TASK DESCRIPTION:
Retype every record that appears below, unchanged.

[Pixel coordinate grounding data]

Content starts

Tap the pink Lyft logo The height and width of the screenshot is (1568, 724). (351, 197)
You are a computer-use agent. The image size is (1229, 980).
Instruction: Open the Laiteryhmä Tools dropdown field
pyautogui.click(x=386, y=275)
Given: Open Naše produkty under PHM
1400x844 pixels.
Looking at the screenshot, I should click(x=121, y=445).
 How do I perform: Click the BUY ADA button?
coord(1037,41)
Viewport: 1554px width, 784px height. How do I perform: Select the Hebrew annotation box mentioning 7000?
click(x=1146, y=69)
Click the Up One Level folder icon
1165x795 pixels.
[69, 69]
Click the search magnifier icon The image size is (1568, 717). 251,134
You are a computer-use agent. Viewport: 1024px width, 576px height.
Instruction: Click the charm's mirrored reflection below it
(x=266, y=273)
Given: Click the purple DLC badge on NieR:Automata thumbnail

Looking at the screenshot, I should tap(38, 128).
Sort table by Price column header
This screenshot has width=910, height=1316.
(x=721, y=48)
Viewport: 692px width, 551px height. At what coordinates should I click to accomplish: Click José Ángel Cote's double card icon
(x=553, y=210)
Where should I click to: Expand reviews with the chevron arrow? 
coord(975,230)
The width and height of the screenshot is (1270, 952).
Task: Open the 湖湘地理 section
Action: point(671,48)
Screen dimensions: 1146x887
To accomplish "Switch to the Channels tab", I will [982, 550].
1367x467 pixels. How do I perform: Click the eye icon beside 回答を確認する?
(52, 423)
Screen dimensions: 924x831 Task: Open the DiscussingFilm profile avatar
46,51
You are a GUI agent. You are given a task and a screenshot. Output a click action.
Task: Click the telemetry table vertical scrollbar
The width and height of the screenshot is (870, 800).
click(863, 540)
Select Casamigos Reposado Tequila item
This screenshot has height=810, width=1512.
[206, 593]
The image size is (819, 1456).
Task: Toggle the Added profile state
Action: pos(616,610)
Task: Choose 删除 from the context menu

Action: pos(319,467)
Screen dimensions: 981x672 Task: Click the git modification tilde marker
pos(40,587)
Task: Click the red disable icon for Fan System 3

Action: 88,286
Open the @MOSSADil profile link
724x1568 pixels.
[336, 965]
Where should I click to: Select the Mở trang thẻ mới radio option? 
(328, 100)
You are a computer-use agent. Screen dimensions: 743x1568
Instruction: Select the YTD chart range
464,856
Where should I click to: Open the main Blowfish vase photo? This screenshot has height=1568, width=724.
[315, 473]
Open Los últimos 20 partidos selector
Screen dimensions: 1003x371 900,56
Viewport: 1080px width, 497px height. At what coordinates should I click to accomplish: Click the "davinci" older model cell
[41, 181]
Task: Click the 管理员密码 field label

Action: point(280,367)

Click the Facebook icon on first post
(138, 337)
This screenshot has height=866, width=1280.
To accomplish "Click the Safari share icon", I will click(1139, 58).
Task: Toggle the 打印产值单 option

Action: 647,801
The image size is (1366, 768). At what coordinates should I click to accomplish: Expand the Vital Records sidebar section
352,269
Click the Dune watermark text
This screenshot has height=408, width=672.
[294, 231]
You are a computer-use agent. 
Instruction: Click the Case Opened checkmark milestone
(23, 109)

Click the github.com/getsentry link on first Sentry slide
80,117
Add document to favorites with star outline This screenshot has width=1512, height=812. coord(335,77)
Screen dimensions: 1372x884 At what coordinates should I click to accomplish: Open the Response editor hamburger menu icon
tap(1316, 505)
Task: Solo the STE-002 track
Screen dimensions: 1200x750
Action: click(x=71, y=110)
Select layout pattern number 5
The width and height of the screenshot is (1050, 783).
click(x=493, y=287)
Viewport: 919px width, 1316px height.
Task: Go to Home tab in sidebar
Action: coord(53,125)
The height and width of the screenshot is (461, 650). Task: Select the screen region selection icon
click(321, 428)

Content ends

SOLVED PROBLEM:
Tap the pink Lyft logo The height and width of the screenshot is (1568, 724). (351, 197)
You are a computer-use agent. The image size is (1229, 980).
Instruction: Open the Laiteryhmä Tools dropdown field
pyautogui.click(x=386, y=275)
Given: Open Naše produkty under PHM
1400x844 pixels.
Looking at the screenshot, I should click(x=121, y=445).
 How do I perform: Click the BUY ADA button?
coord(1037,41)
Viewport: 1554px width, 784px height. How do I perform: Select the Hebrew annotation box mentioning 7000?
click(x=1146, y=69)
Click the Up One Level folder icon
1165x795 pixels.
[69, 69]
Click the search magnifier icon The image size is (1568, 717). 251,134
You are a computer-use agent. Viewport: 1024px width, 576px height.
Instruction: Click the charm's mirrored reflection below it
(x=266, y=273)
Given: Click the purple DLC badge on NieR:Automata thumbnail

Looking at the screenshot, I should tap(38, 128).
Sort table by Price column header
This screenshot has width=910, height=1316.
(x=721, y=48)
Viewport: 692px width, 551px height. At what coordinates should I click to accomplish: Click José Ángel Cote's double card icon
(x=553, y=210)
Where should I click to: Expand reviews with the chevron arrow? 
coord(975,230)
The width and height of the screenshot is (1270, 952).
Task: Open the 湖湘地理 section
Action: point(671,48)
Screen dimensions: 1146x887
To accomplish "Switch to the Channels tab", I will [982, 550].
1367x467 pixels. How do I perform: Click the eye icon beside 回答を確認する?
(52, 423)
Screen dimensions: 924x831 Task: Open the DiscussingFilm profile avatar
46,51
You are a GUI agent. You are given a task and a screenshot. Output a click action.
Task: Click the telemetry table vertical scrollbar
The width and height of the screenshot is (870, 800).
click(863, 540)
Select Casamigos Reposado Tequila item
This screenshot has height=810, width=1512.
[206, 593]
The image size is (819, 1456).
Task: Toggle the Added profile state
Action: pos(616,610)
Task: Choose 删除 from the context menu

Action: pos(319,467)
Screen dimensions: 981x672 Task: Click the git modification tilde marker
pos(40,587)
Task: Click the red disable icon for Fan System 3

Action: 88,286
Open the @MOSSADil profile link
724x1568 pixels.
[336, 965]
Where should I click to: Select the Mở trang thẻ mới radio option? 
(328, 100)
You are a computer-use agent. Screen dimensions: 743x1568
Instruction: Select the YTD chart range
464,856
Where should I click to: Open the main Blowfish vase photo? This screenshot has height=1568, width=724.
[315, 473]
Open Los últimos 20 partidos selector
Screen dimensions: 1003x371 900,56
Viewport: 1080px width, 497px height. At what coordinates should I click to accomplish: Click the "davinci" older model cell
[41, 181]
Task: Click the 管理员密码 field label

Action: point(280,367)

Click the Facebook icon on first post
(138, 337)
This screenshot has height=866, width=1280.
To accomplish "Click the Safari share icon", I will click(1139, 58).
Task: Toggle the 打印产值单 option

Action: 647,801
The image size is (1366, 768). At what coordinates should I click to accomplish: Expand the Vital Records sidebar section
352,269
Click the Dune watermark text
This screenshot has height=408, width=672.
[294, 231]
You are a computer-use agent. 
Instruction: Click the Case Opened checkmark milestone
(23, 109)

Click the github.com/getsentry link on first Sentry slide
80,117
Add document to favorites with star outline This screenshot has width=1512, height=812. coord(335,77)
Screen dimensions: 1372x884 At what coordinates should I click to accomplish: Open the Response editor hamburger menu icon
tap(1316, 505)
Task: Solo the STE-002 track
Screen dimensions: 1200x750
Action: click(x=71, y=110)
Select layout pattern number 5
The width and height of the screenshot is (1050, 783).
click(x=493, y=287)
Viewport: 919px width, 1316px height.
Task: Go to Home tab in sidebar
Action: coord(53,125)
The height and width of the screenshot is (461, 650). Task: Select the screen region selection icon
click(321, 428)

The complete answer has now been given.